--- Text excerpt ---

Just because you can’t get it on with your fellow interns doesn’t mean that your sex-life is doomed, however. You can go to town any weekend you want, go up to any guy in the place you want, tell them you’re a Senate intern and they will go home with you. It doesn’t matter if you’re 300lbs and suffering from chronic halitosis, the phrase “Senate intern” will get you laid every time.
Realize the power of not using the phrase “Senate intern.”
The downside to dropping the “intern” bomb, is that people will use your connections. This is why your boss hires hookers. Hookers (usually) don’t talk. Now, we’re not advocating prostitution, but you should consider coming up with a convenient lie as to who you really are and what you do. You’ll find that, over time, this is what most people in D.C. do. It’s the only city in the world where the first thing to come out of someone’s mouth after saying, “You’re cute” is “All this is off the record.” Besides, don’t you want people to like you for yourself and not your burgeoning political power? Actually, as a politician-in-training, chances are you want the ego trip.
Aww, screw it. We would totally watch a Senate intern porn if such a thing existed (“Yes, We Cum!”), just don’t come crying to us when your boss asks why your boss catches you with your pants down on the Dirksen and Hart subway.
What advice do you have for a young man looking for love in the halls of power?

--- Material provided ---

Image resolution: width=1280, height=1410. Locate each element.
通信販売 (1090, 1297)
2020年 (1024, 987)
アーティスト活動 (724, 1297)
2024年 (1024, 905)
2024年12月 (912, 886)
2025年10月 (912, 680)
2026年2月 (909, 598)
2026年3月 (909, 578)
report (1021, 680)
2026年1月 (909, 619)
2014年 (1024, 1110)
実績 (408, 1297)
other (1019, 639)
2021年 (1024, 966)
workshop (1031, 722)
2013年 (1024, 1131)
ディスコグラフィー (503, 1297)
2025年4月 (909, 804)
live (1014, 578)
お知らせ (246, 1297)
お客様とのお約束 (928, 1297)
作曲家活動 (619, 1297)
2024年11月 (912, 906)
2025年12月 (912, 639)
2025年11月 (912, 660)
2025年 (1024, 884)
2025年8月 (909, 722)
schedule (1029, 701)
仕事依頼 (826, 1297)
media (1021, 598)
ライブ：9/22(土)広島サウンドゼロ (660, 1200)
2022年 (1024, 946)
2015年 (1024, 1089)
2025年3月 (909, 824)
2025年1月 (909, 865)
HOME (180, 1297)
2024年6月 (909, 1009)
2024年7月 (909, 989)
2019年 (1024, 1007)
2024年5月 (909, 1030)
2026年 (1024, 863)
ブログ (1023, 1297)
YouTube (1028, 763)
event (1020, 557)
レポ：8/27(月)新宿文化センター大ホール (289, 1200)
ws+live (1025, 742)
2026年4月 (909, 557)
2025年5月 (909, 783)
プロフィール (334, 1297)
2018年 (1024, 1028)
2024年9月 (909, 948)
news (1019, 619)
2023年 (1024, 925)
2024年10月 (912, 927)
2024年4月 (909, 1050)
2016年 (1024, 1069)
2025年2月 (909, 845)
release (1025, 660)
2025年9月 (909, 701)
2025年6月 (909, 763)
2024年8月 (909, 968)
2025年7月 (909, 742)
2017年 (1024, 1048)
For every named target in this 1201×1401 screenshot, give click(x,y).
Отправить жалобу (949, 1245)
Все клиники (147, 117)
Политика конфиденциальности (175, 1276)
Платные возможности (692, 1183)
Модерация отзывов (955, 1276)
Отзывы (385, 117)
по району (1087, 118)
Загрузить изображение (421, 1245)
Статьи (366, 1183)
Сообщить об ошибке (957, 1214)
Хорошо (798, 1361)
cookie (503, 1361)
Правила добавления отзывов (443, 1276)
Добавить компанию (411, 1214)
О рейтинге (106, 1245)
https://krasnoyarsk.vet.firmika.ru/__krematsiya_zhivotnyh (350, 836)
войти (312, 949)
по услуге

---

[Problem set]:
#1 In the text on Senate interns, what does someone in D.C. say right after "You're cute"?
#2 Continue the text on Senate interns from the point where it stops.

[Answers to the exercise]:
#1 "All this is off the record."

#2
Scott
Actually, I’d go with not mentioning you’re a “Senate Intern” when interacting with the DC gays. All interns do is respond to Constituent Mail and dash arround trying to look important. So drop the intern act and go with the I’m the newest twink in town. You’ll definitly get laid that way
bboy
@Scott: I totally agree with this–“senate intern” is DC-speak for “bullshit job”. And would certainly second the “don’t shit where you eat” suggestion. I have seen friends crash and burn at jobs where they dipped the wick. Unless sleeping with someone can get you a raise don’t even think about it.
cruiser
@bboy: You are right in that the term “Senate Intern” is poli-speak for “I’m a flunkie and have no real job” the best thing a new, young, gay, politician in training can do is to tell his potential “date” is he works at the Capital and leave at that, if he is pressed for details he can always say “my job description is classified, and I’m not alloed to discuss it” that will get him laid, cause who doesn’t like a little mystery in their man?!
cruiser
To all those new, young Senate interns, remember the WHOLE COUNTRY is watching you just to see if you are going to slip, this country loves nothing more than a good political scandal ESPECIALLY when it involves interns(think Monica Lewinsky)watch where & with whom you “do it” cause one misstep and you are bounced outta there and marked for life and your future political career(if that’s what you wanted)is down the tubes.
History will NOT be kind.
Cornelius
As a former Hill intern and staffer, my advice is to NEVER gook up with office mates, but do hit up the free receptions, like the ones hosted in Longworth’s Gold Room. Receptions are where all the non paid and low paid Hill workers go to network and blow off steam, drink free booze and eat decent food. You can usually recognize a few faces from JR’s or house parties here.
Also, Hit up Hawk and Dove on Penn. Ave. It may seem like it’s full of meat heads and barely legal Catholic Uni students, but it’s a Hill intern institution, and good place to start your night on the cheap.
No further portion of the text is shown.